Even as India has ramped up production in recent years and has been a world leader in pomegranate production with a 50 per cent contribution to global production, India’s domestic capacity as well as export potential has still remained largely unrealised. This has been due to an assortment of reasons including the limited availability of genomic resources and molecular information about this highly remunerative crop. Being a high value crop, until now, due to lack of resistant pomegranate varieties against major pests and diseases, there has been very high dependence on chemical pesticides for managing biotic stresses.
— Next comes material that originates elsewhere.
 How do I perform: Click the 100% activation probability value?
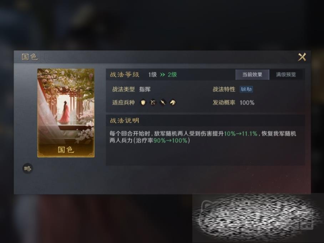[x=247, y=103]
However, now that we have managed to sequence the whole genome of this fruit, this will open up incredible avenues for vastly improving yield, growing much better and safer varieties for human nutritional needs, and all this at a much faster rate. The reference-quality genome assembly of pomegranate variety Bhagawa is a publicly accessible genomic resource for pomegranate researchers across the globe and will provide a great impetus to the pomegranate improvement programme across the globe.
ICAR-NRCP has come up with the assembly of a reference-quality genome (346.08 Mb) of pomegranate variety Bhagawa consisting of only 342 scaffolds with an average N50 value of 16.12 Mb. To accomplish this genome sequence, we deployed four advanced Next-Generation Sequencing (NGS) platforms such as Illumina, 10X Genomics Chromium, PacBio Sequel followed by BioNano Genomics. This assembly covered more than 98 per cent of the estimated size of Bhagawa genome, 352.54 Mb. The assessment of assembly quality through LTR Assembly Index (LAI =10) and BUSCO completeness score (93.68 per cent) over the 1440 ortholog genes revealed this genome is of reference quality standards with high continuity. Genome annotation revealed a total 29,435 gene models with a mean transcript length of 2954 bp and a mean coding sequence length of 1090 bp. We discovered a total of 1,573 disease resistance protein coding genes, and 1,533 transcription factor (TF) coding genes and 314 MIR ncRNA genes that code for 26 different families of microRNAs, which regulate various genes for growth and development in pomegranate. The ICAR-NRCP scientists have also carried out the chromosome level assembly using HiC- chromosome conformation capture sequencing for the var. Bhagawa genome to assemble the entire genome into eight chromosomes covering about 345 Mb genome and the final curation and integration led to the validated presence of 33003 genes with 41682 mRNAs.